Produktdetails
- Anzahl: 1 Audio CD
- Erscheinungstermin: 17. Oktober 2008
- Hersteller: NRW Vertrieb / Pirouet Records,
- EAN: 4260041180345
- Artikelnr.: 25029775
CD | |||
1 | Linjanja | 00:07:05 | |
2 | Slow Roundabout | 00:03:06 | |
3 | Ensormasque | 00:06:50 | |
4 | Dewey Redman | 00:06:24 | |
5 | Misha Antlers | 00:03:46 | |
6 | Scarine | 00:03:39 | |
7 | Imbo | 00:06:02 | |
8 | Dorobo | 00:04:14 | |
9 | Blue-Brailled | 00:05:48 | |
10 | Stanley Park | 00:04:05 |
Frankfurter Allgemeine ZeitungHört hin, solange es geht
Epiloge auf dem Jazz-Klavier von Kaufmann/Copland
Man muss kein Jazz-Prophet sein, um Blasinstrumenten und Quartetten eine baldige Renaissance vorauszusagen.
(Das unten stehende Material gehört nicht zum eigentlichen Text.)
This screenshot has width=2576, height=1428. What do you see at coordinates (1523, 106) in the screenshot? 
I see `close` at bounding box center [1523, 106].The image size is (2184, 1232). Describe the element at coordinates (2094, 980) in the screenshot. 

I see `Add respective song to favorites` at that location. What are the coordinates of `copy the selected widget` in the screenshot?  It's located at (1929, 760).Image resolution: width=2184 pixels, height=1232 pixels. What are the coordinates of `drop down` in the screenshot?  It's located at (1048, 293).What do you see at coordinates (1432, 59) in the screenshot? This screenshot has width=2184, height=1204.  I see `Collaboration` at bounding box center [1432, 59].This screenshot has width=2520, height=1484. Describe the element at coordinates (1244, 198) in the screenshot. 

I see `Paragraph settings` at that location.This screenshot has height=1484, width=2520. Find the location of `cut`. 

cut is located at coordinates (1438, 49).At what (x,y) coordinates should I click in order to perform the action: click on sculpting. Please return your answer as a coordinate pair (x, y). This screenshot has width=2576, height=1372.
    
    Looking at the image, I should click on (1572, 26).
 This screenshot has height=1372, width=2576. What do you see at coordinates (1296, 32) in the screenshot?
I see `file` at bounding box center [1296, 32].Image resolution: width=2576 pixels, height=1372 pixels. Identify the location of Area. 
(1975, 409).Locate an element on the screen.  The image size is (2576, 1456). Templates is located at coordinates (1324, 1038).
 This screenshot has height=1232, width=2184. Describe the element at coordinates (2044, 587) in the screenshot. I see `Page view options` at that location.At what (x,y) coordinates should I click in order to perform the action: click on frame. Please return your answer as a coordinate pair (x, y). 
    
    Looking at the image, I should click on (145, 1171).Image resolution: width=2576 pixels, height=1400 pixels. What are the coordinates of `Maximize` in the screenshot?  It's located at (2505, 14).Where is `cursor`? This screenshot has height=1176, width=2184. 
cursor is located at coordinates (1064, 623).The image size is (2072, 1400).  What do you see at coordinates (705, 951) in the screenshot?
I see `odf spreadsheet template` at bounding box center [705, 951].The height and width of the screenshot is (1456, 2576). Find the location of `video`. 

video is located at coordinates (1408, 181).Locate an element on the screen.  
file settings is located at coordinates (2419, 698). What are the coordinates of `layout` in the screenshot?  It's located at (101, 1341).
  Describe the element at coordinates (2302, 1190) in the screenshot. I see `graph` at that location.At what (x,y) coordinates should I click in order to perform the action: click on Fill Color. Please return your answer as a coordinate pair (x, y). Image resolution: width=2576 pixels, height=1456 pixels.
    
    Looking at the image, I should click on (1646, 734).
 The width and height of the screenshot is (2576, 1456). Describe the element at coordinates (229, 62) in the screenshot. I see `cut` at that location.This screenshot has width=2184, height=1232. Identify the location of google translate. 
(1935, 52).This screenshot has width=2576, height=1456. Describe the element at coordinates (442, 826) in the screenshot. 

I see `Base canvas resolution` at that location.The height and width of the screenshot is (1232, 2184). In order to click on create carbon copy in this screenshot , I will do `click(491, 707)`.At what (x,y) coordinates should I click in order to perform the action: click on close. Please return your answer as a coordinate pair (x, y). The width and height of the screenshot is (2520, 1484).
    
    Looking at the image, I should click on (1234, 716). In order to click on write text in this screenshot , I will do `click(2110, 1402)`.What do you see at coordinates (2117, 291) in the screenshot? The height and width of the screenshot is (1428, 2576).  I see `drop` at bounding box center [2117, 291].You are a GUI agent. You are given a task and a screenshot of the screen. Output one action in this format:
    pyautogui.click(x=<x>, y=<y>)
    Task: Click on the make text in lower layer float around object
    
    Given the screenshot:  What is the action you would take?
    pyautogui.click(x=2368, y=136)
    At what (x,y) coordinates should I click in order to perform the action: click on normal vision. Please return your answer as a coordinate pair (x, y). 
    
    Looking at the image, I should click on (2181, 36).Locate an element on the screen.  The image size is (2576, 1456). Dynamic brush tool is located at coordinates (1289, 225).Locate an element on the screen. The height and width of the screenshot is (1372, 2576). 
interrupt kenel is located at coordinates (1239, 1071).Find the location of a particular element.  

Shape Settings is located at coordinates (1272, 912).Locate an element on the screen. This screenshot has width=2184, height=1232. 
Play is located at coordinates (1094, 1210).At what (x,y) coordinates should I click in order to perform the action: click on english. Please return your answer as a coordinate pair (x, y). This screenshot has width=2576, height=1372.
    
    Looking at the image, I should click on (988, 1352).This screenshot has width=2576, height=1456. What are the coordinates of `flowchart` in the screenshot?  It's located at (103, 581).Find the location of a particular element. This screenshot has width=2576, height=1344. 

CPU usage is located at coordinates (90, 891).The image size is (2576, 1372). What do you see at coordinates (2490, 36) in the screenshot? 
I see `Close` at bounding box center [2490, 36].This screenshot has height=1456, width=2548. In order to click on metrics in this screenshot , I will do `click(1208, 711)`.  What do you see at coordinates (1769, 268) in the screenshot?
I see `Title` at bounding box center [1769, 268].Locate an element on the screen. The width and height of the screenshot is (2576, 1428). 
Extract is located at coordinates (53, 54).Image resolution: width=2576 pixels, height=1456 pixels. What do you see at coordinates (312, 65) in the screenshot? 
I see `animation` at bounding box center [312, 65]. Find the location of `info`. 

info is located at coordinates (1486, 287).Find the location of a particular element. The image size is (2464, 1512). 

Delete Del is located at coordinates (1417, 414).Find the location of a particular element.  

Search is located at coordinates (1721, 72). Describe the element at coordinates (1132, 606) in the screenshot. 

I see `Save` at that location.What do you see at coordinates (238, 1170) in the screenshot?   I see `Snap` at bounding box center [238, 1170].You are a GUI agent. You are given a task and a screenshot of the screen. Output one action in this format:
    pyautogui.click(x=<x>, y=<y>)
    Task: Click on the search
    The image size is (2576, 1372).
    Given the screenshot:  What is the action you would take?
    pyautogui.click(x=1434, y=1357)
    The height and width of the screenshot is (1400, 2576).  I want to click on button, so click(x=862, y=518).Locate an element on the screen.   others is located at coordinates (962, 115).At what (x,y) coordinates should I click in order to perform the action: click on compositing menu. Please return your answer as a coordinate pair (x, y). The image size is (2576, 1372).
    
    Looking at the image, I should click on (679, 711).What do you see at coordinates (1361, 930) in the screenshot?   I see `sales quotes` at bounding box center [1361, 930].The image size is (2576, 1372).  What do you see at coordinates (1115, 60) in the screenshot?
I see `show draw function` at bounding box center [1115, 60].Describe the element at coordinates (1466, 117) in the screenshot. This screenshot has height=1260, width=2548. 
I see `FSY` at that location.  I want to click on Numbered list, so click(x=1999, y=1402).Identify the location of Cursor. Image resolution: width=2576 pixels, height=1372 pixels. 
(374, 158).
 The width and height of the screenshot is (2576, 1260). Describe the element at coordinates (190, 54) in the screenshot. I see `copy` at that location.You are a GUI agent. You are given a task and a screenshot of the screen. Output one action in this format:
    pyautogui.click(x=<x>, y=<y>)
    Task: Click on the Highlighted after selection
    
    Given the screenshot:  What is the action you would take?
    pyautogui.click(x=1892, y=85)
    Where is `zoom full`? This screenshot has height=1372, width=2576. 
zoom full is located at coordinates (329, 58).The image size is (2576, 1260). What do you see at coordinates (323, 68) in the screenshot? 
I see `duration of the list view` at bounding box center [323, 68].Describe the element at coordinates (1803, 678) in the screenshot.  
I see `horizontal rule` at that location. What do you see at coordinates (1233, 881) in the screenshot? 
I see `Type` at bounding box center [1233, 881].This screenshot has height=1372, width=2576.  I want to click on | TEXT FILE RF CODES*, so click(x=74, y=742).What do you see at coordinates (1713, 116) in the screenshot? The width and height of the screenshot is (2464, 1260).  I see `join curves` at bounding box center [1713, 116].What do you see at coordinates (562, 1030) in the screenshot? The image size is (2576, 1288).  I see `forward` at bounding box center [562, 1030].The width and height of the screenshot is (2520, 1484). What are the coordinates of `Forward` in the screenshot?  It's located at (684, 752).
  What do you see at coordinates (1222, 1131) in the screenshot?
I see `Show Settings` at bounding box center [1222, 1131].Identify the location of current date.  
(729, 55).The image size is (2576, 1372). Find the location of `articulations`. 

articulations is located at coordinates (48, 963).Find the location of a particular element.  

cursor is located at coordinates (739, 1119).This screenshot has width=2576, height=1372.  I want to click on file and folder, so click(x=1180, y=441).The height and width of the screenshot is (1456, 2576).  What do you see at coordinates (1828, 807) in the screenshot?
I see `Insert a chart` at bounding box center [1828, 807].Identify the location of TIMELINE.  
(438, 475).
Die Dominanz des Klaviertrios war in den vergangenen Jahren, gerade im jungen europäischen Jazz, so ausgeprägt, dass man heute kurz vor einer Übersättigung steht, die nach den Ohren des Publikums bald auch den Nachwuchs in den Proberäumen ereilen wird. Auf den Jazz wird ein solcher Paradigmenwechsel wie so oft vitalisierend wirken.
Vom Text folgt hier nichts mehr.